Classical Tests

A. Two samples

The classical tests for two samples include:

Comparing sample means

normal errors: t.test()

A notched boxplot is useful for graphically showing the difference between samples.

A <- c(3, 4, 4, 3, 2, 3, 1, 3, 5, 2)
B <- c(5, 5, 6, 7, 4, 4, 3, 5, 6, 5)
t.test(A, B)
## 
##  Welch Two Sample t-test
## 
## data:  A and B
## t = -3.873, df = 18, p-value = 0.001115
## alternative hypothesis: true difference in means is not equal to 0
## 95 percent confidence interval:
##  -3.0849 -0.9151
## sample estimates:
## mean of x mean of y 
##         3         5

if samples are linked in some way: paired t test

down <- c(20, 15, 10, 5, 20, 15, 10, 5, 20, 15, 10, 5, 20, 15, 10, 5)
up <- c(23, 16, 10, 4, 22, 15, 12, 7, 21, 16, 11, 5, 22, 14, 10, 6)

t.test(down, up)
## 
##  Welch Two Sample t-test
## 
## data:  down and up
## t = -0.4088, df = 29.75, p-value = 0.6856
## alternative hypothesis: true difference in means is not equal to 0
## 95 percent confidence interval:
##  -5.248  3.498
## sample estimates:
## mean of x mean of y 
##     12.50     13.38
t.test(down, up, paired = TRUE)
## 
##  Paired t-test
## 
## data:  down and up
## t = -3.05, df = 15, p-value = 0.0081
## alternative hypothesis: true difference in means is not equal to 0
## 95 percent confidence interval:
##  -1.4864 -0.2636
## sample estimates:
## mean of the differences 
##                  -0.875

non-normal errors: wilcox.test()

wilcox.test(A, B)

● TASKS TO PERFORM:
1 – Reproduce word for word the part of the classical tests text starting with "t.test(down, up)" and going on through "paired = TRUE)".
2 – Summarize the classical tests text in three sentences.

● DATA LISTING:
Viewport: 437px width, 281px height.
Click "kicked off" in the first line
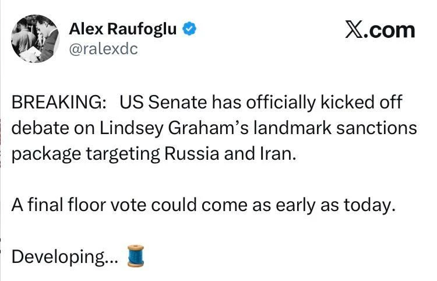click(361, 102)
---
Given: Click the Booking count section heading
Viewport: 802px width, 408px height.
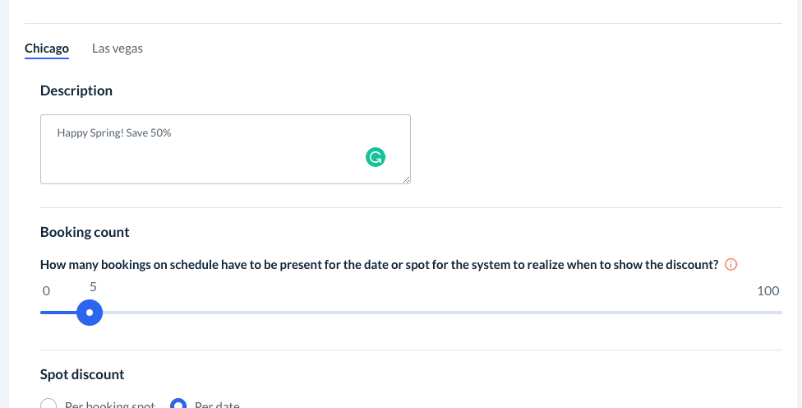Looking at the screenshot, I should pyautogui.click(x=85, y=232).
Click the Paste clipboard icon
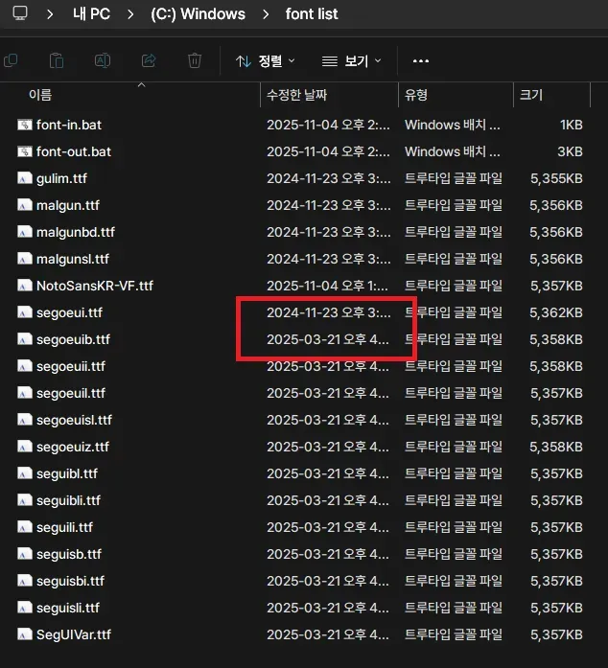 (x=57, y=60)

● WRITTEN ANSWERS:
1 –
t.test(down, up)
## 
##  Welch Two Sample t-test
## 
## data:  down and up
## t = -0.4088, df = 29.75, p-value = 0.6856
## alternative hypothesis: true difference in means is not equal to 0
## 95 percent confidence interval:
##  -5.248  3.498
## sample estimates:
## mean of x mean of y 
##     12.50     13.38
t.test(down, up, paired = TRUE)

2 – For two samples, sample means are compared with t.test() when errors are normal, and a notched boxplot is useful for showing the difference between samples graphically. When samples are linked in some way, a paired t test applies: on the down and up data, t.test() gives a p-value of 0.6856, while t.test() with paired = TRUE gives 0.0081. For non-normal errors, the test is wilcox.test().